------ MATERIAL SUPPLIED ------
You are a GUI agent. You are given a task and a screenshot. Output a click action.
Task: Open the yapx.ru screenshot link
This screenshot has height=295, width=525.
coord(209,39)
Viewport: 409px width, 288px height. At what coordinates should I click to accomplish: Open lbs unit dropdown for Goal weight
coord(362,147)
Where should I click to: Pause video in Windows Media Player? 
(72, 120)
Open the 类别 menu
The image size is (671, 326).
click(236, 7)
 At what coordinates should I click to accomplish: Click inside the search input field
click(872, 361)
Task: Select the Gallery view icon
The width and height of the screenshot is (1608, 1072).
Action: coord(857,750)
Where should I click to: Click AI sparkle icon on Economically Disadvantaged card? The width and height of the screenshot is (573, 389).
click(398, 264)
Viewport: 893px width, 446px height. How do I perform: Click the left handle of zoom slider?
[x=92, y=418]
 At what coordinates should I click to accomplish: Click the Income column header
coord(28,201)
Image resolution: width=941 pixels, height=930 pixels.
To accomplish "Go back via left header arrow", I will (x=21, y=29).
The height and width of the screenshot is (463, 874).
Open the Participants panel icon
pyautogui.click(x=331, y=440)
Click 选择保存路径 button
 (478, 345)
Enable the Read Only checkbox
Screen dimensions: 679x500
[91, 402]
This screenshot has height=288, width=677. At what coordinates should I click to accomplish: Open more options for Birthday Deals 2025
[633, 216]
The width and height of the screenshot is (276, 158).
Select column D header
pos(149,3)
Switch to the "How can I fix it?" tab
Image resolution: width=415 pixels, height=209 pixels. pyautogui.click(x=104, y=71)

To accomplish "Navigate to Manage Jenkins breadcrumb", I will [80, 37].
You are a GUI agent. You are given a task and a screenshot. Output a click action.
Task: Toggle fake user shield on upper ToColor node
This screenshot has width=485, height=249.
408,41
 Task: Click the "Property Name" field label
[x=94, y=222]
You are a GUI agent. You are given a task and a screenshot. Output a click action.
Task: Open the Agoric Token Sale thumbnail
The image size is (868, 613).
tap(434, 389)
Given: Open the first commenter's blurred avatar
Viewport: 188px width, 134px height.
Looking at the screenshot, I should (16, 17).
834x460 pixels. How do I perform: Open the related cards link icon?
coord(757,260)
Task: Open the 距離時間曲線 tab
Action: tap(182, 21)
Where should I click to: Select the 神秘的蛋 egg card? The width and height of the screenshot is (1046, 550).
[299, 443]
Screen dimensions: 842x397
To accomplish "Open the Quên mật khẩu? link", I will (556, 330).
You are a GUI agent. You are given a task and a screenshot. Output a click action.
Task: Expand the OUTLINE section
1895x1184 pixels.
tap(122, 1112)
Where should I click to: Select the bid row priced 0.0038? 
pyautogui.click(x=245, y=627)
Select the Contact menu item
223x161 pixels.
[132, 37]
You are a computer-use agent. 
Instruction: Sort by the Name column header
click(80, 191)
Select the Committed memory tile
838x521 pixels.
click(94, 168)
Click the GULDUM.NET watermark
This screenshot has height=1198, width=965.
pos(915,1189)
------
- [TO DO] Put the lines above into a Markdown table with the columns "No." and "Line", one row per line, leaving out blank lines.

- [FINISHED TASK]
| No. | Line |
|---|---|
| 1 | You are a GUI agent. You are given a task and a screenshot. Output a click action. |
| 2 | Task: Open the yapx.ru screenshot link |
| 3 | This screenshot has height=295, width=525. |
| 4 | coord(209,39) |
| 5 | Viewport: 409px width, 288px height. At what coordinates should I click to accomplish: Open lbs unit dropdown for Goal weight |
| 6 | coord(362,147) |
| 7 | Where should I click to: Pause video in Windows Media Player?  |
| 8 | (72, 120) |
| 9 | Open the 类别 menu |
| 10 | The image size is (671, 326). |
| 11 | click(236, 7) |
| 12 |  At what coordinates should I click to accomplish: Click inside the search input field |
| 13 | click(872, 361) |
| 14 | Task: Select the Gallery view icon |
| 15 | The width and height of the screenshot is (1608, 1072). |
| 16 | Action: coord(857,750) |
| 17 | Where should I click to: Click AI sparkle icon on Economically Disadvantaged card? The width and height of the screenshot is (573, 389). |
| 18 | click(398, 264) |
| 19 | Viewport: 893px width, 446px height. How do I perform: Click the left handle of zoom slider? |
| 20 | [x=92, y=418] |
| 21 |  At what coordinates should I click to accomplish: Click the Income column header |
| 22 | coord(28,201) |
| 23 | Image resolution: width=941 pixels, height=930 pixels. |
| 24 | To accomplish "Go back via left header arrow", I will (x=21, y=29). |
| 25 | The height and width of the screenshot is (463, 874). |
| 26 | Open the Participants panel icon |
| 27 | pyautogui.click(x=331, y=440) |
| 28 | Click 选择保存路径 button |
| 29 |  (478, 345) |
| 30 | Enable the Read Only checkbox |
| 31 | Screen dimensions: 679x500 |
| 32 | [91, 402] |
| 33 | This screenshot has height=288, width=677. At what coordinates should I click to accomplish: Open more options for Birthday Deals 2025 |
| 34 | [633, 216] |
| 35 | The width and height of the screenshot is (276, 158). |
| 36 | Select column D header |
| 37 | pos(149,3) |
| 38 | Switch to the "How can I fix it?" tab |
| 39 | Image resolution: width=415 pixels, height=209 pixels. pyautogui.click(x=104, y=71) |
| 40 | To accomplish "Navigate to Manage Jenkins breadcrumb", I will [80, 37]. |
| 41 | You are a GUI agent. You are given a task and a screenshot. Output a click action. |
| 42 | Task: Toggle fake user shield on upper ToColor node |
| 43 | This screenshot has width=485, height=249. |
| 44 | 408,41 |
| 45 |  Task: Click the "Property Name" field label |
| 46 | [x=94, y=222] |
| 47 | You are a GUI agent. You are given a task and a screenshot. Output a click action. |
| 48 | Task: Open the Agoric Token Sale thumbnail |
| 49 | The image size is (868, 613). |
| 50 | tap(434, 389) |
| 51 | Given: Open the first commenter's blurred avatar |
| 52 | Viewport: 188px width, 134px height. |
| 53 | Looking at the screenshot, I should (16, 17). |
| 54 | 834x460 pixels. How do I perform: Open the related cards link icon? |
| 55 | coord(757,260) |
| 56 | Task: Open the 距離時間曲線 tab |
| 57 | Action: tap(182, 21) |
| 58 | Where should I click to: Select the 神秘的蛋 egg card? The width and height of the screenshot is (1046, 550). |
| 59 | [299, 443] |
| 60 | Screen dimensions: 842x397 |
| 61 | To accomplish "Open the Quên mật khẩu? link", I will (556, 330). |
| 62 | You are a GUI agent. You are given a task and a screenshot. Output a click action. |
| 63 | Task: Expand the OUTLINE section |
| 64 | 1895x1184 pixels. |
| 65 | tap(122, 1112) |
| 66 | Where should I click to: Select the bid row priced 0.0038?  |
| 67 | pyautogui.click(x=245, y=627) |
| 68 | Select the Contact menu item |
| 69 | 223x161 pixels. |
| 70 | [132, 37] |
| 71 | You are a computer-use agent.  |
| 72 | Instruction: Sort by the Name column header |
| 73 | click(80, 191) |
| 74 | Select the Committed memory tile |
| 75 | 838x521 pixels. |
| 76 | click(94, 168) |
| 77 | Click the GULDUM.NET watermark |
| 78 | This screenshot has height=1198, width=965. |
| 79 | pos(915,1189) |